Try it →
Repeat only the lines below from the one containing "564x332 pixels." through the one containing "Given: Click Run", inclusive, exactly as written.
Records supplied: Begin
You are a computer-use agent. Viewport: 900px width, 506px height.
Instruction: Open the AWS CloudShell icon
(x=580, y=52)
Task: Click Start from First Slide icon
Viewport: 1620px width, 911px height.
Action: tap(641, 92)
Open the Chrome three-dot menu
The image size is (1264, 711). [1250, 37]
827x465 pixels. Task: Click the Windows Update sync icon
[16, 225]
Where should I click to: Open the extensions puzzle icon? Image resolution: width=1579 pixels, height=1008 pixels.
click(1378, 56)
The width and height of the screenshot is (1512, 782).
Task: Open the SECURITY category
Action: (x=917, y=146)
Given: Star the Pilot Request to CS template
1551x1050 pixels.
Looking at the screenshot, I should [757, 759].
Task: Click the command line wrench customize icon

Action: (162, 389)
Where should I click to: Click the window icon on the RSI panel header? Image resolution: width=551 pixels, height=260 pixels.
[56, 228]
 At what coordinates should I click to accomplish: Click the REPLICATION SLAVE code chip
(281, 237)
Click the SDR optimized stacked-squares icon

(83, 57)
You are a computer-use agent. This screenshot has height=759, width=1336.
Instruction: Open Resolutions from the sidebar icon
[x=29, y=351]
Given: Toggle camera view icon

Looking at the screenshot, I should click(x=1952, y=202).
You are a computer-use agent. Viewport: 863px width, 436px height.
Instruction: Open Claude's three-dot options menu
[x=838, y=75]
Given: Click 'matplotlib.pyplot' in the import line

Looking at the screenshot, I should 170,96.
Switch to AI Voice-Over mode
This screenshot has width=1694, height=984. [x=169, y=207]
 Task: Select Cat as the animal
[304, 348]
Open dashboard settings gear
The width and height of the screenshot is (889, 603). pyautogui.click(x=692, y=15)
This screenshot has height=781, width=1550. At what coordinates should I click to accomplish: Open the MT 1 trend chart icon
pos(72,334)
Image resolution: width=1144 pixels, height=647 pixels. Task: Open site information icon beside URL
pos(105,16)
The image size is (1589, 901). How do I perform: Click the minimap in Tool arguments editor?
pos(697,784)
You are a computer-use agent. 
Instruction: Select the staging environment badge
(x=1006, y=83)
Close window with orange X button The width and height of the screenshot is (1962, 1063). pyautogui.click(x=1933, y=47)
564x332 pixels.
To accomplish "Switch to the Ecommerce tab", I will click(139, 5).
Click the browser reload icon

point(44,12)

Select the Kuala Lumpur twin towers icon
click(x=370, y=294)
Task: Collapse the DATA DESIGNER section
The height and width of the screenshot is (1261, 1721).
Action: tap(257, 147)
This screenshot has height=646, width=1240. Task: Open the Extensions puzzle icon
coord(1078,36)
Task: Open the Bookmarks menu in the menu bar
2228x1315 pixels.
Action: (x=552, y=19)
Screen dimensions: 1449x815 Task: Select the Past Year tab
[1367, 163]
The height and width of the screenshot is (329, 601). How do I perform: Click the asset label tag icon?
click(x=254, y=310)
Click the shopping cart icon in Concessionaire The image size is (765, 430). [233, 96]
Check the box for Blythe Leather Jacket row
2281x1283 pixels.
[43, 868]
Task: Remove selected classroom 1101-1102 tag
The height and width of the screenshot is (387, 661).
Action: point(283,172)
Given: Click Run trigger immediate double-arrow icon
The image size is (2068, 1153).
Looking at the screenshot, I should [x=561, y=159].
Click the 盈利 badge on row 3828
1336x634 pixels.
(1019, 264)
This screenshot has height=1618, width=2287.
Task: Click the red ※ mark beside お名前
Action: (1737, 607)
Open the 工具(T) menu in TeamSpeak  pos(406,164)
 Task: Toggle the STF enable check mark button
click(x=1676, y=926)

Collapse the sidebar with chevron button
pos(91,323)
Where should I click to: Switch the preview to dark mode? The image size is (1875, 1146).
Records supplied: End
Output of the task →
564x332 pixels.
To accomplish "Switch to the Ecommerce tab", I will click(139, 5).
Click the browser reload icon

point(44,12)

Select the Kuala Lumpur twin towers icon
click(x=370, y=294)
Task: Collapse the DATA DESIGNER section
The height and width of the screenshot is (1261, 1721).
Action: tap(257, 147)
This screenshot has height=646, width=1240. Task: Open the Extensions puzzle icon
coord(1078,36)
Task: Open the Bookmarks menu in the menu bar
2228x1315 pixels.
Action: (x=552, y=19)
Screen dimensions: 1449x815 Task: Select the Past Year tab
[1367, 163]
The height and width of the screenshot is (329, 601). How do I perform: Click the asset label tag icon?
click(x=254, y=310)
Click the shopping cart icon in Concessionaire The image size is (765, 430). [233, 96]
Check the box for Blythe Leather Jacket row
2281x1283 pixels.
[43, 868]
Task: Remove selected classroom 1101-1102 tag
The height and width of the screenshot is (387, 661).
Action: point(283,172)
Given: Click Run trigger immediate double-arrow icon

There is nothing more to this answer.